#### [ИСТОЧНИК]
# # # # # # #
Именно это циклическое круговращение судьбы и представляет тот многократно описанный величайшими мастерами слова всех стран и народов закон возмездия (или возмещения, компенсации), чье действие неумолимо настигает тех, кто слишком обострил свои отношения с жизнью и каким-нибудь из ряда вон выходящим действием противопоставил ей себя. И уж само собой разумеется, что объект таковых превращений оказывается в трагической зависимости от своей же собственной сущности. Над невиновным перед жизнью судьба не властна, поскольку «…всюду, где жизнь оказывается оскорбленной, с каким бы правом, с какой бы убежденностью в законности своих действий это ни было совершено, там выступает судьба. Поэтому мы вправе утверждать, что невинного страдания не бывает, страдание всегда есть вина»[8]. Но коль скоро это так, то возможно ли вообще искупление вины перед жизнью («снятие ее разорванности») или, проще говоря, примирение с судьбой? Да, но каким же образом с ней примириться в столь исключительных обстоятельствах? И какой способ отношения к ней предпочтительнее избрать в таком случае: не знающее пределов, почти сверхъестественное терпение или мужественное усилие воли, разрывающее тиски этой железной необходимости? Да и можно ли в принципе обуздать возмездие судьбы там, где дело идет о событиях глобального порядка — самом историческом процессе, наконец? Или, конкретнее, как преодолеть («пересилить») беспощадность исторического рока, нависшего над Россией в XX и  XXI веках? Какие механизмы духовной самозащиты индивида должны здесь действовать, если в них еще осталась потребность?
Конечно, исключительная острота этих вопросов весьма ощутима, даже при самом поверхностном их восприятии. И все же сейчас она особенно необходима, ибо соблазн облегченного отношения к историческому бытию страны чересчур дорого обходится ее народу, безмерно утяжеляя его судьбу и тем самым обрекая его на очередные исторические испытания. Так, на мой взгляд, непростительной и неоправданной легкостью было бы откровенно максималистическое разрешение новых трагических противоречий нашей истории: либо по принципу абсолютного смирения перед судьбой, непротивления ей до последних пределов покорности, обничтоживающих законность и правомерность всякого волевого устремления личности, либо по закону ответного удара на удар, когда злокозненный ход событий сразу же встречает ответный немедленный и скорый отпор. Да и вообще обстоятельства жизни в России сейчас развиваются столь непредсказуемым образом и столь стремительно и парадоксально, что ни мягкостью, ни суровостью историческую судьбу страны уже не одолеешь, и знаменитая отечественная антиномия абсолютной беспощадности власти к человеку и столь же абсолютного претерпевания им этой беспощадности уже просто не действует в своем однозначном классическом виде. Невольно возникает странная мысль: а, может быть, уже давно требуется нечто совсем иное, переключающее эти традиционные («наивные») способы разрешения наших отечественных коллизий в качественно иной режим исторического действия? Может быть, нужна новая, совершенно иная метафизическая их рекомбинация? А если это так, то тогда и смирение, и крутость у противостоящих друг другу протагонистов исторического действа вовсе не исключают друг друга, а, парадоксально подменяя друг друга и «переформатируя» свою субъектную определенность, в равной мере нужны в современной исторической ситуации и даже друг без друга обойтись не могут?
# # # # # # #
#### [ЗАДАНИЯ]
**1.** Перечислите все названия, которые текст о судьбе дает закону, неумолимо настигающему тех, кто противопоставил себя жизни.
**2.** Пожалуйста, изложите суть текста о судьбе в двух предложениях.
**3.** Продолжите текст о судьбе и историческом роке России с места, на котором он заканчивается.
# # # # # # #
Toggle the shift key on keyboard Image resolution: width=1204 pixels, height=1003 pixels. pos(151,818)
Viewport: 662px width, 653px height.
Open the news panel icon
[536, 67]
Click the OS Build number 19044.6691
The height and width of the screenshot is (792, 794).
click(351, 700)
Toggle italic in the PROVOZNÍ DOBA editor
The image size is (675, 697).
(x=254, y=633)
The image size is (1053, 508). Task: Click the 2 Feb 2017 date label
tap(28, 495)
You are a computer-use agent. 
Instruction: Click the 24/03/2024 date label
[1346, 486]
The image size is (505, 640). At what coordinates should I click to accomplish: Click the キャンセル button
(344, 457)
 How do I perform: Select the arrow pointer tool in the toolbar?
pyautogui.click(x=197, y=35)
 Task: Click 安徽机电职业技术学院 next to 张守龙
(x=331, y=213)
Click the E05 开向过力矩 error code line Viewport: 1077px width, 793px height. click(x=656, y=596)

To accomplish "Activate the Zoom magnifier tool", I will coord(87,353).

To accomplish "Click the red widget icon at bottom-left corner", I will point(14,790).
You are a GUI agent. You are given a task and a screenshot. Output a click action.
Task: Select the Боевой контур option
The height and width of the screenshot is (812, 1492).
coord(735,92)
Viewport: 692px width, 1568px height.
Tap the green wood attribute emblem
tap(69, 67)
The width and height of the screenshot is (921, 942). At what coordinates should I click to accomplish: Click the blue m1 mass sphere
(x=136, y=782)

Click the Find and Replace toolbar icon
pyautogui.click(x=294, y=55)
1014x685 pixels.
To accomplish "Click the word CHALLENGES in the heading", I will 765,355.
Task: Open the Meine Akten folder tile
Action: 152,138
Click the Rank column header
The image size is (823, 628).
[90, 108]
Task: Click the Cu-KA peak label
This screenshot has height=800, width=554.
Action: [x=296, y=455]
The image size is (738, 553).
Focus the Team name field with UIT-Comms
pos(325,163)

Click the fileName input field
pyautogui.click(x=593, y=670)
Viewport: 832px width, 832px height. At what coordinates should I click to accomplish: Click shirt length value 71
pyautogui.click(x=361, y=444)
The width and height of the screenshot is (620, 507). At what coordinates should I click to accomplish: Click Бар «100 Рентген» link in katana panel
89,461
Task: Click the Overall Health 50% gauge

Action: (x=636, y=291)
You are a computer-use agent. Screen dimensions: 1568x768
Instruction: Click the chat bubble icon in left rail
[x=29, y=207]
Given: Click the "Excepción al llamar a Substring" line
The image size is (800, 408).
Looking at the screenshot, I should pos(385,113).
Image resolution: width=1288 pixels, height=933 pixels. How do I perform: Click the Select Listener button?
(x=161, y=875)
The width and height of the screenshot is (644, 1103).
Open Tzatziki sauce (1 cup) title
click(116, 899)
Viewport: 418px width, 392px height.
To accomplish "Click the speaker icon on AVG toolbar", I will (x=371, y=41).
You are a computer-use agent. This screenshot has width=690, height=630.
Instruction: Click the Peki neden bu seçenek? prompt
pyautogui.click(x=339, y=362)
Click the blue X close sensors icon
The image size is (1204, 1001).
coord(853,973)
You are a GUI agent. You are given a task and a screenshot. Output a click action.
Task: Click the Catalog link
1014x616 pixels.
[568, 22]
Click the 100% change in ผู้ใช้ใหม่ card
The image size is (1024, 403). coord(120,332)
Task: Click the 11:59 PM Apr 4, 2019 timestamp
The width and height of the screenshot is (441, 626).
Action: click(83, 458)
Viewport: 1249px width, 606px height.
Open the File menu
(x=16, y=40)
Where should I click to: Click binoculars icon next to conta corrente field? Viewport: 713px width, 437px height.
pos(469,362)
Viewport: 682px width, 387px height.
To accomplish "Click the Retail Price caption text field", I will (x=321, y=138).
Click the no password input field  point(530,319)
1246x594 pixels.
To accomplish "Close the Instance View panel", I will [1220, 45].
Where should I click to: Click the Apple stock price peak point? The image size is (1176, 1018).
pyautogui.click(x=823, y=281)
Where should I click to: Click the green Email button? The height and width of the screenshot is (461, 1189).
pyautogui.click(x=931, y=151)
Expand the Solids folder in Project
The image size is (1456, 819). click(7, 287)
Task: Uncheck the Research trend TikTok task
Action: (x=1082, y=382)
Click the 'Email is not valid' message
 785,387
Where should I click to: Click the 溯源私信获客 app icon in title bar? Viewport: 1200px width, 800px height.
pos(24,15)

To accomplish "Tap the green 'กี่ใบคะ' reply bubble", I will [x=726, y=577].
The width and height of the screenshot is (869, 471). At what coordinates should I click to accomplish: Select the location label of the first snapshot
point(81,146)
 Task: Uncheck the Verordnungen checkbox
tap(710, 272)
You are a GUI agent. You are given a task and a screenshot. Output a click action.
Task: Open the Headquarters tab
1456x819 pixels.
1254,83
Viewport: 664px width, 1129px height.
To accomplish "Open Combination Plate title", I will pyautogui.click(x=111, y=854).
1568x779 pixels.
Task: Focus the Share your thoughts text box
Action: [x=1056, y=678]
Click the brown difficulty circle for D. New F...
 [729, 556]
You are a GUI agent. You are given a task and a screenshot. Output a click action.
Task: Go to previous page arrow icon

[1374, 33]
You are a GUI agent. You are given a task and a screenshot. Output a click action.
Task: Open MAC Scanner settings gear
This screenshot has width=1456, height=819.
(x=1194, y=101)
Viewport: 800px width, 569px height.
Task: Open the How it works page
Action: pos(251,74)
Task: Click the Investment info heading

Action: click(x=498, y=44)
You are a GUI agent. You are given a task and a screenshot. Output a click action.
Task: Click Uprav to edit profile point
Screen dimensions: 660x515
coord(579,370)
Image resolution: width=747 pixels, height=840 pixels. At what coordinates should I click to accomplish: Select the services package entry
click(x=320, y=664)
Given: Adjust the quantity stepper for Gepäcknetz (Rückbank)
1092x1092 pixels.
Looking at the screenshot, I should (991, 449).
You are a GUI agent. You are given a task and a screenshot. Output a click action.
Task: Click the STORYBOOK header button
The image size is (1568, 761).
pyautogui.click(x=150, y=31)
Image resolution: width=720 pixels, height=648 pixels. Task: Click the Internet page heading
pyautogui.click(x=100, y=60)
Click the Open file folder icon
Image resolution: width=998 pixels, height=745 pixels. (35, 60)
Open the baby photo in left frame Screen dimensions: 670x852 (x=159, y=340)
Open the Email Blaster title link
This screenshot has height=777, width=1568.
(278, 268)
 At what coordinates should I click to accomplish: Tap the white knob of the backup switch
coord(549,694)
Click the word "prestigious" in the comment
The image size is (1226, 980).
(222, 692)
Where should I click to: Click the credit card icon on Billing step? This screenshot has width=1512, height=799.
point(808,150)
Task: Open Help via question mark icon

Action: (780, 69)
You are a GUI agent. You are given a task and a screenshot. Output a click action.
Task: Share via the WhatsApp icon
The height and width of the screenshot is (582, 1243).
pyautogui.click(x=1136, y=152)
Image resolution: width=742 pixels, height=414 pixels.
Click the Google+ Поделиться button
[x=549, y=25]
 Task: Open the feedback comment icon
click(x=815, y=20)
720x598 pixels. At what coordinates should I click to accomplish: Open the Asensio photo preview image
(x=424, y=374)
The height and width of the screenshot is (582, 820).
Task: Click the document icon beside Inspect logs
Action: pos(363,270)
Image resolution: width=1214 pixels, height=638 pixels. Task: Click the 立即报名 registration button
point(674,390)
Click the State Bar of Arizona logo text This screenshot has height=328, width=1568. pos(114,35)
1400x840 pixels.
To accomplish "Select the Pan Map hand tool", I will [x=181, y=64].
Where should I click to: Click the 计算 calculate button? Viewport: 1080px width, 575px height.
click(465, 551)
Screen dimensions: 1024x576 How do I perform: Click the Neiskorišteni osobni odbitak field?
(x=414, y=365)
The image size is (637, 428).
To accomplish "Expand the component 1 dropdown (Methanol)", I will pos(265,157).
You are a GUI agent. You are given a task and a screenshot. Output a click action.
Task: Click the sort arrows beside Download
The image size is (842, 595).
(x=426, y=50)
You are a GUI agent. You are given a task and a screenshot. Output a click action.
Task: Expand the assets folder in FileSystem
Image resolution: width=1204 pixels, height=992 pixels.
# # # # # # #
#### [ОТВЕТЫ К ЗАДАНИЯМ]
**1.** Закон возмездия, закон возмещения, закон компенсации.

**2.** Закон возмездия судьбы настигает тех, кто противопоставил себя жизни, и отсюда встает вопрос, как примириться с судьбой и преодолеть исторический рок, нависший над Россией в XX и XXI веках. Ни абсолютное смирение, ни немедленный ответный удар названы неоправданными решениями, и высказано предположение, что смирение и крутость сегодня не исключают друг друга и в равной мере нужны.

**3.**
Однако отдельные подходы куда проще провозглашать, нежели выстраивать на их основе некие философские обобщения. В таком случае не остается ничего, кроме как максимально конкретизировать общий ход рассуждений, приблизив его к насущным реалиям нашей жизни. Итак, задумаемся: где, в какой жизненной сфере находится точка воссоединения полюсов этой антиномии?
Есть основания полагать, что ответ как бы сам собой вытекает из всех предшествующих построений. Так, если судьба циклична и вечно возвращается «на круги своя», то точка воссоединения двух извечных способов ее изживания как раз и находится именно в той точке разорванности жизни, где глобальному разрушению подверглась сама ее (судьбы) бессмертная материя, ее извечная метафизическая сущность. Общеизвестно, что особенно жестоко, непоправимо разрушить жизнь может только преступление. Но при всем том далеко не все осознают, что в XX и XXI веках мы имеем дело не с прискорбными единичностями, а с совершенно особыми преступлениями тотального порядка, столь глубоко прорвавшими смысловые пласты жизни, что традиционное общечеловеческое преодоление их посредством изыскания виновных и их наказания оказывается уже совершенно невозможным ни в духовном, ни в нравственном отношении. Что могут дать в таком случае любые ухищрения юстиции, если померкли все «смягчающие обстоятельства», и сама голая сущность преступления предстает перед нами с обезоруживающей простотой факта? «…Если нет способа сделать проступок несодеянным, — утверждает Гегель, — если его действительность носит вечный характер, то примирение невозможно, оно не дается даже наказанием»[9]. Как правило, все суждения здесь замолкают, кроме самого простого и безоценочного: да, это было так, и остается один душераздирающий вывод: раз уж такое было возможным, то, стало быть, невозможна именно эта жизнь, с которой можно сделать все что угодно. Строго рациональное разрешение этой коллизии самоубийственно для человеческого сознания, поскольку оно, строго говоря, ставит человека лицом к лицу с «последними» вопросами бытия, на которые нет и не может быть однозначного ответа.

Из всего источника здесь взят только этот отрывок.